§ Fragmento:

▽

El ser humano ‘es’, y no solo está.
Cada ser humano
se puede sentir, a la vez, ciudadano de varias ‘patrias’ que se complementan y
no se excluyen, salvo cuando, ante un dilema moral, es preciso elegir. Y la
opción de un creyente debe estar presidida, no en atención a un yo, sino en
atención a un nosotros. Otra vez, Montesquieu nos dice: “Si supiera de alguna cosa que me fuese útil y que resultara
perjudicial para mi familia, la expulsaría de mi mente. Si supiera de alguna
cosa útil para mi familia, pero que no lo fuese para mi patria, trataría de
olvidarla. Si supiera de alguna cosa útil para mi patria, pero perjudicial para
Europa y para el género humano, la consideraría un crimen”.

△

§ Consignas del ejercicio:
• 1. En el fragmento sobre las patrias, ¿en atención a qué debe estar presidida la opción de un creyente?
• 2. Enumera todas las reacciones que, según la cita de Montesquieu del fragmento sobre las patrias, tendría ante una cosa útil para un ámbito y perjudicial para otro.
• 3. Prosigue el texto sobre las patrias y el dilema moral a partir de su última frase.

§ Datos almacenados:
▽

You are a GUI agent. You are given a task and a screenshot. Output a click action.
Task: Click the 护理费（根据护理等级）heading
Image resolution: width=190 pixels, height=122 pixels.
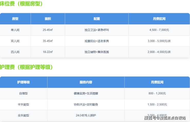(26, 67)
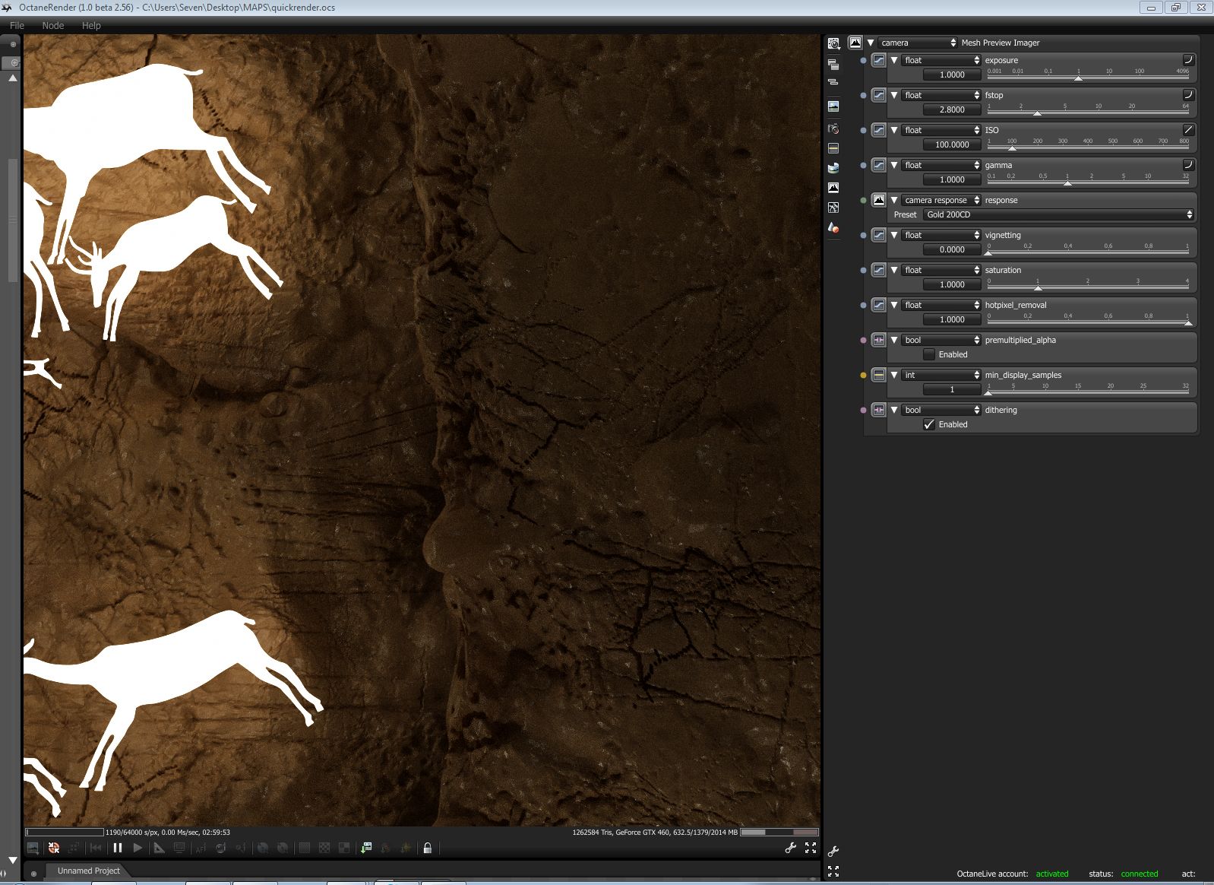
Task: Click the fstop value field showing 2.8000
Action: (x=951, y=109)
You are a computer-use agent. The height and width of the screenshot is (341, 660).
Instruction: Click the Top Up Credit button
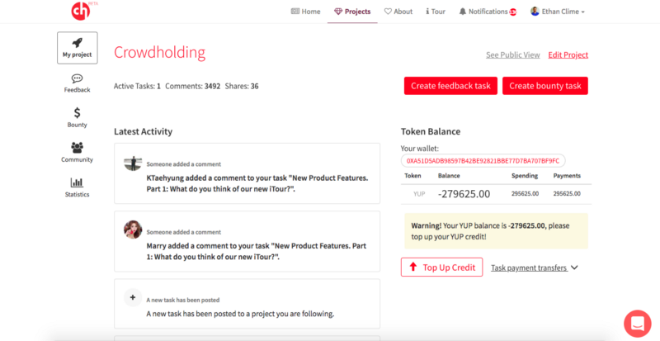pos(442,268)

△

§ Respuestas:
• 1. En atención a un nosotros, no a un yo.

• 2. Expulsarla de la mente, tratar de olvidarla y considerarla un crimen.

• 3.
En Abu Dabi, el
4 de febrero de 2019, el Papa Francisco y el Gran Imán Ahmad Al-Tayyeb firmaron
un documento para la Fraternidad Universal. Lo expresaron con gran belleza: “La fe lleva al creyente a ver en el otro a
un hermano que debe sostener y amar. Por la fe en Dios, que ha creado el
universo, las criaturas y todos los seres humanos —iguales por su
misericordia—, el creyente está llamado a expresar esta fraternidad humana,
protegiendo la creación y todo el universo y ayudando a todas las personas,
especialmente las más necesitadas y pobres… En el nombre de Dios, asumimos la
cultura del diálogo como camino; la colaboración como conducta; el conocimiento
recíproco como método y criterio”.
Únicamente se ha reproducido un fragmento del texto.